NETTALI.COM- Lors de l'examen ce mardi 28 avril 2026 de la proposition de loi n°11/2026 modifiant les articles L29 et L30 du Code électoral, le député non-inscrit Tafsir Thioye a interpellé le président de l’Assemblée nationale, El Malick Ndiaye, afin d’obtenir l’ajournement des débats et le report de l’examen du texte. Cette requête a toutefois fait l'objet d'une fin de non-recevoir de la part de l'institution.
S'appuyant sur les dispositions de l'article 83 du règlement intérieur, Tafsir Thioye a soutenu qu'il était impossible de délibérer en l'état. « J’ai demandé à prendre la parole conformément aux dispositions de l'article 83 pour demander à ce qu'on n'ait pas la possibilité de délibérer aujourd'hui (…) Parce que la procédure a été biaisée. Et une procédure biaisée annule cette procédure », a-t-il martelé devant ses collègues. Selon ses explications, les conditions strictes régissant l'engagement de la procédure d'urgence n'auraient pas été respectées.
Tafsir Thioye a rappelé que celle-ci ne peut être activée que par le Président de la République ou par un groupe de députés représentant au moins le dixième des membres de l’Assemblée.

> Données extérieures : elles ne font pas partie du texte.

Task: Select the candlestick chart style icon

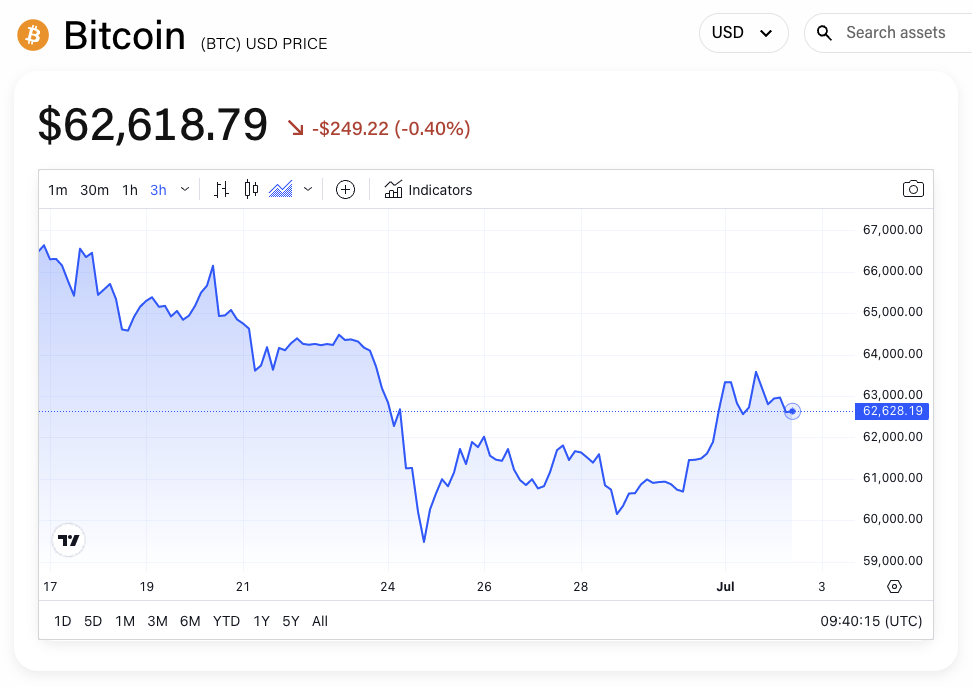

Il a ainsi précisé que, dans cette seconde hypothèse, la demande doit être immédiatement soumise au vote et que l’Assemblée doit ensuite fixer sans délai le calendrier des travaux. Estimant que ces formalités ont été ignorées, il a conclu : « Dès lors, il y a une violation manifeste de notre règlement intérieur. C’est pourquoi je demande formellement l’ajournement du débat et le report de l’examen de ce texte ».
En réponse, le président de la Commission des lois et député de Pastef, Me Abdoulaye Tall, a opposé un démenti catégorique à ces griefs. Il a affirmé que le règlement intérieur a été « scrupuleusement observé » à chaque étape, tant par le bureau que par la commission et les députés à l'origine de l'initiative. Pour lui, les réserves de l'opposition s'apparentent davantage à une manœuvre dilatoire qu'à un réel contentieux juridique.
Me Tall a conclu en soulignant que cette proposition de loi demeure « une affaire ordinaire comme toutes les autres affaires qui ont l'habitude à être examinées ». Suite au rejet de l'exception soulevée par Tafsir Thioye, les parlementaires ont entamé les débats de fond en séance plénière.